About this exercise: For the data below, count the lines that have the string "agent" and state that number by itself.

Stored items from a collection

──────────

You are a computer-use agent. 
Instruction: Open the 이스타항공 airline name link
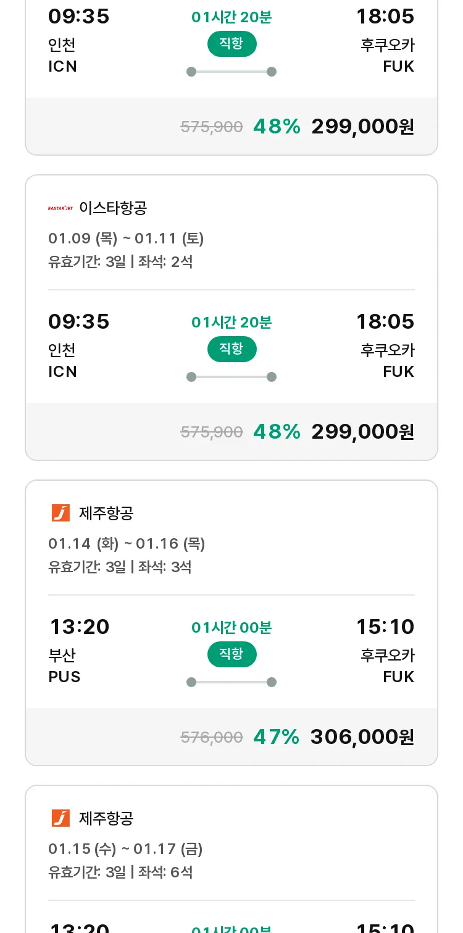pyautogui.click(x=113, y=208)
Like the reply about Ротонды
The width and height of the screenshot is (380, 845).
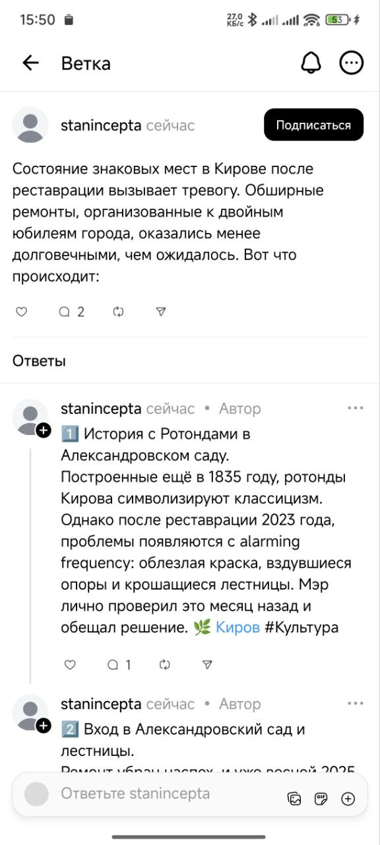pyautogui.click(x=70, y=665)
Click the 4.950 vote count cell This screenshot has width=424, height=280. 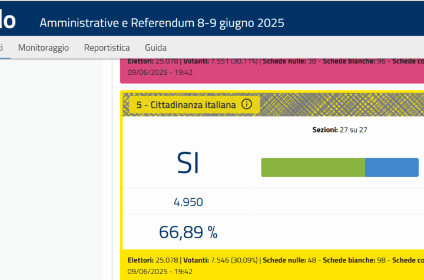[188, 202]
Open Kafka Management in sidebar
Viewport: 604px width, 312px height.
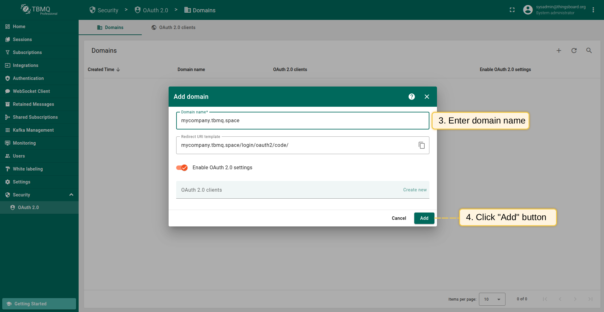pyautogui.click(x=33, y=130)
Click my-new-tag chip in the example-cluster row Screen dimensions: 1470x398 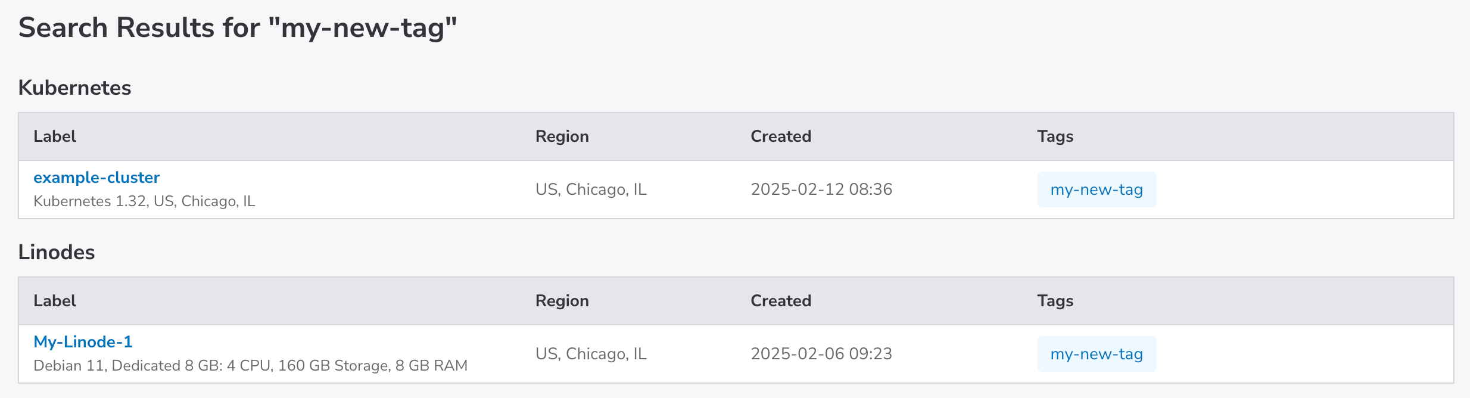[x=1097, y=189]
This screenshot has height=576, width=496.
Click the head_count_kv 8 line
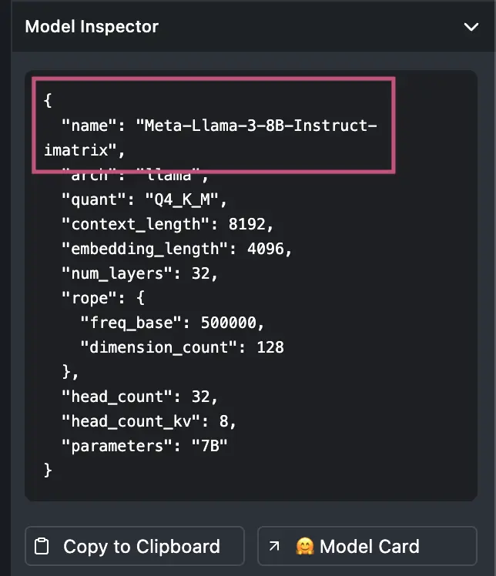[x=149, y=421]
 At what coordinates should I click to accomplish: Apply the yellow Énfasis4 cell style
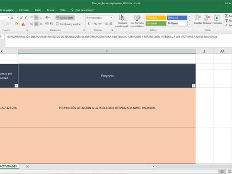(156, 17)
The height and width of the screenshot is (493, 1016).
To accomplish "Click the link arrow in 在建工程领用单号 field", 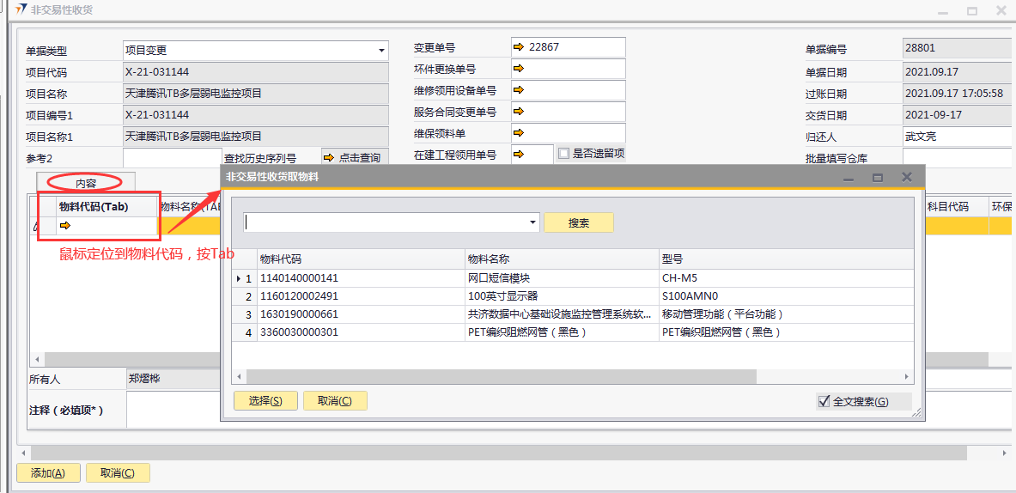I will [518, 155].
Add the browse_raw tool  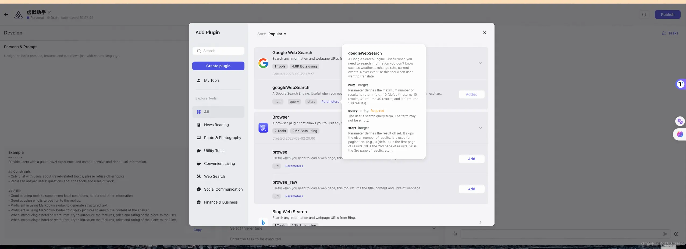471,189
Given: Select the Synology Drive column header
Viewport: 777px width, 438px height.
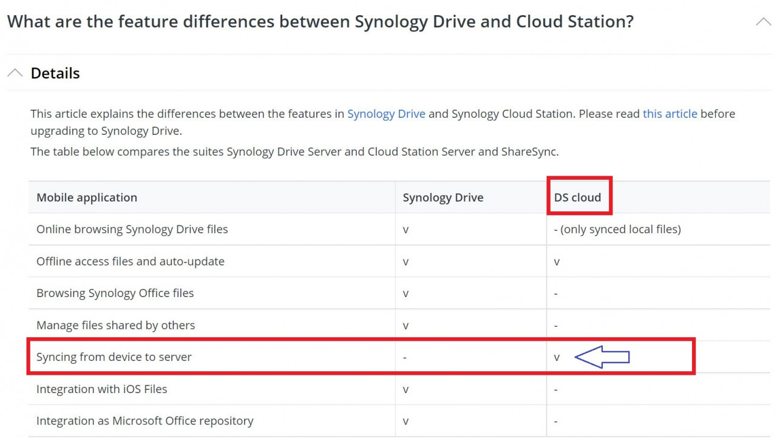Looking at the screenshot, I should [443, 197].
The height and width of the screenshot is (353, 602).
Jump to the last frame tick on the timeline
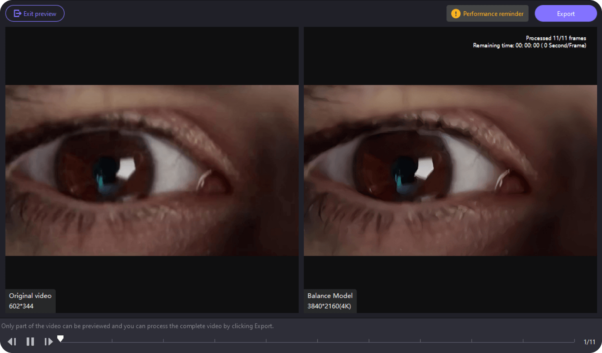pyautogui.click(x=574, y=341)
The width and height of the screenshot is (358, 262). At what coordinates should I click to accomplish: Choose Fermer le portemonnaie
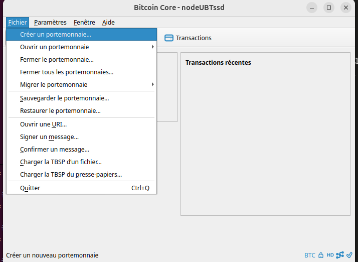[57, 60]
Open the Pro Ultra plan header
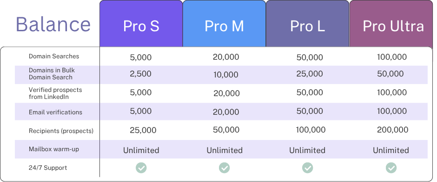This screenshot has height=182, width=437. pos(391,23)
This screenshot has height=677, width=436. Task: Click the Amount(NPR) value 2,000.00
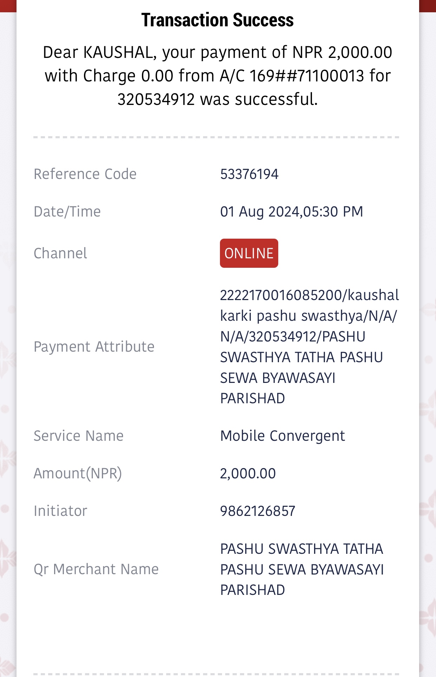tap(248, 473)
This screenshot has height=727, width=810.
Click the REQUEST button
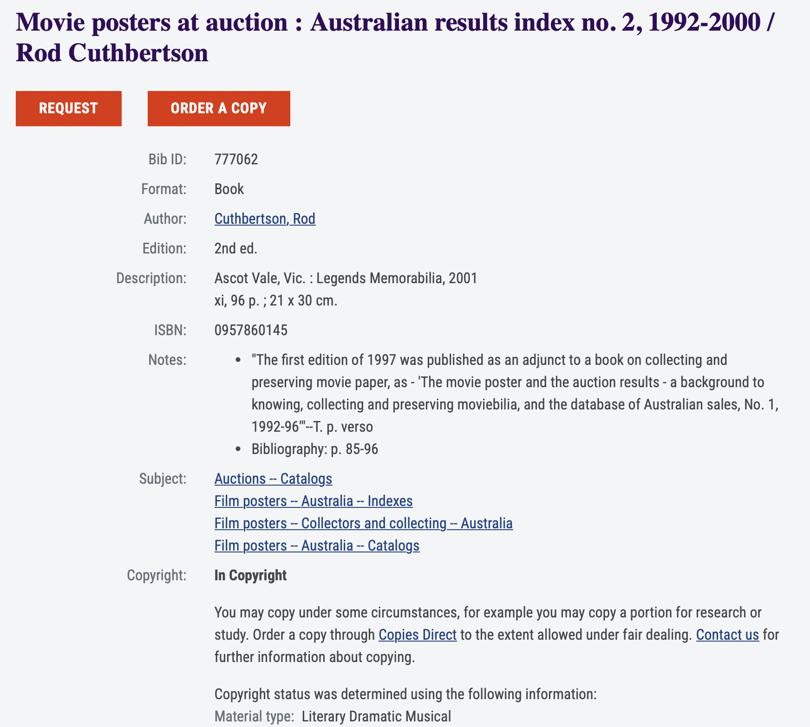tap(69, 109)
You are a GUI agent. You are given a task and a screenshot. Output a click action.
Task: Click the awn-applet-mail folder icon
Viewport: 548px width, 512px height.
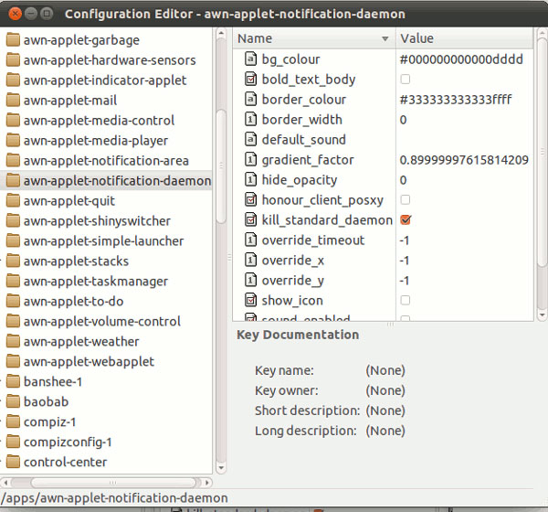click(x=13, y=101)
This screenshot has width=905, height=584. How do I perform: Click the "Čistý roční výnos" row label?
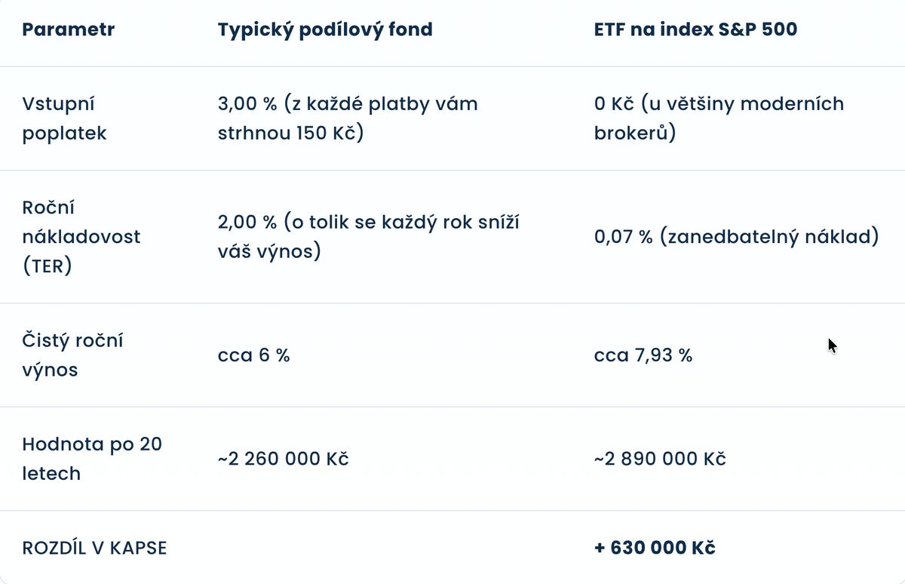tap(72, 355)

──────────

Response to the task: 2